Karen was approved for SSDI in March 2012, which also made her eligible for Medicare benefits. But Medicare rules require her to wait 2 years for coverage to start. Karen knew she would have this wait – and no more employer-paid coverage – so she started COBRA continuation coverage from her former employer in February 2012.
COBRA premiums are typically expensive because enrollees must pay the full premium. Karen found it increasingly difficult to meet their COBRA premiums of $1,335 a month on their $2,250 a month income. Based on their income, their kids were eligible for CHIP but had to be uninsured for 90 days in order to qualify under New Jersey’s CHIP waiting period. It was a difficult decision, but in order to provide her children with more stable coverage and protect the family’s financial security, they took the risk and the kids went without coverage for 90 days. Karen and her husband also had to make significant withdrawals from their retirement accounts to meet their costs, including COBRA premiums.
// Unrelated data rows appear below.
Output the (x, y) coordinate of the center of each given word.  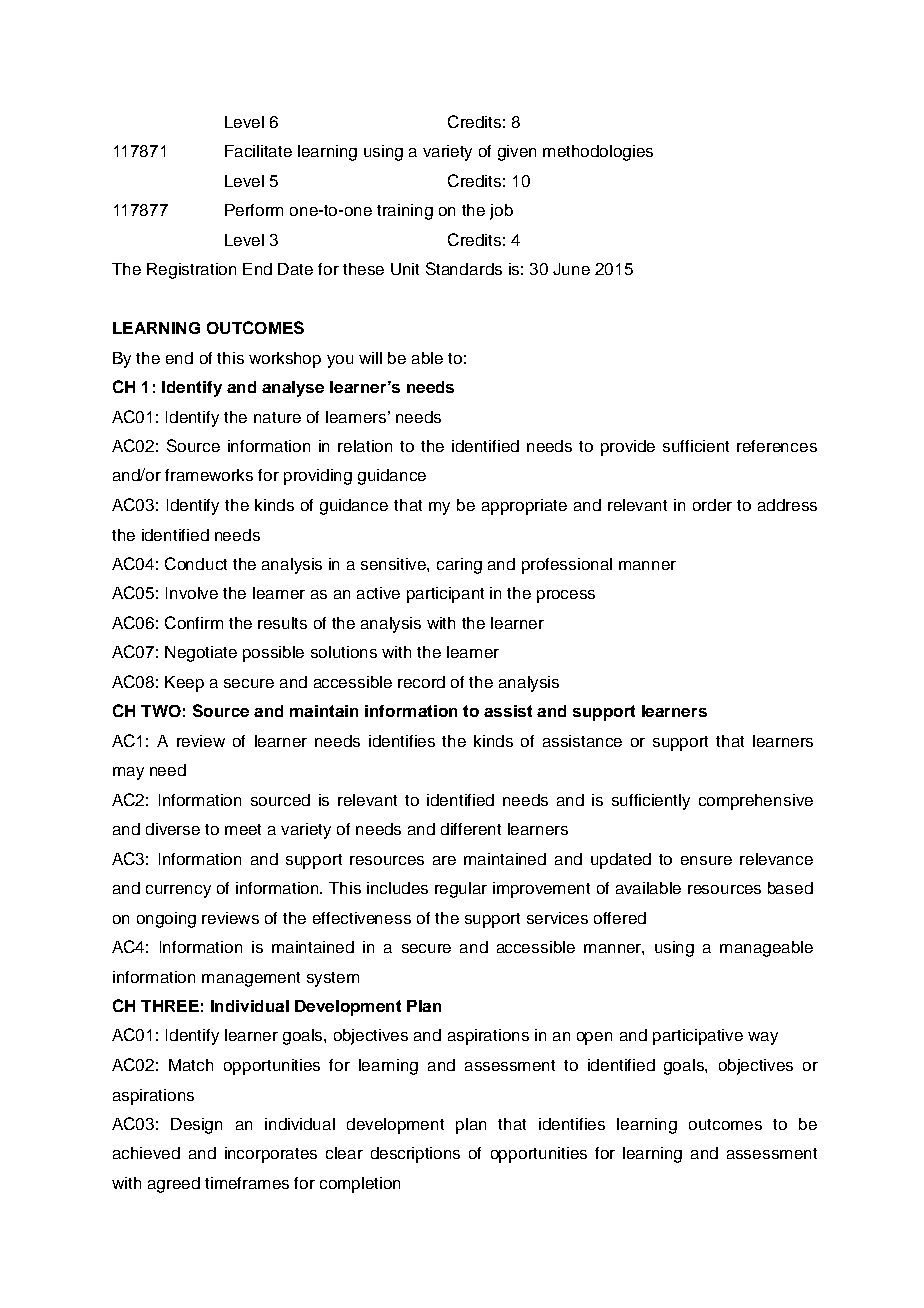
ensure (706, 860)
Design (196, 1126)
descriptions (415, 1155)
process (566, 596)
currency (178, 891)
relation (365, 446)
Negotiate (201, 654)
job (501, 212)
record (421, 682)
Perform (254, 210)
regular (461, 890)
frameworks (209, 475)
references (777, 446)
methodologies (598, 153)
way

Fortunately, covering the children under CHIP reduced their COBRA premium to $840 a month. And with help from a program funded by the MS Society, she qualifies for physical therapy visits her plan won’t cover. Her plan covers no more than 60 therapy visits a year (just a little more than one visit per week). But her doctor recommends physical therapy 3 times a week to maintain at least some strength. Karen credits the therapy with helping her maintain her ability to walk, although with difficulty, and building up enough arm strength to be able to use arm brakes to drive a car.
Karen is far from alone in her wait for Medicare coverage based on SSDI. There are about 1.8 million people caught in the same 2 year wait. Some have access to COBRA, like Karen, but at great cost. Others are uninsured until Medicare coverage kicks in – about 1/3 of all people in the waiting period, by one estimate.
Beginning in 2014, the ACA’s Health Insurance Marketplaces will make it possible for individuals in the Medicare two year waiting period to gain coverage. Because the ACA bans discrimination based on health status, the coverage won’t cost people with disabilities more than people who don’t have pre-existing conditions. And many, like Karen McMullen, will qualify for financial help paying their premiums and cost-sharing. The Marketplaces will help fill the gap for those who fall through the cracks of our employment-based system of coverage, including those between jobs, and those who must stop working before they are eligible for Medicare.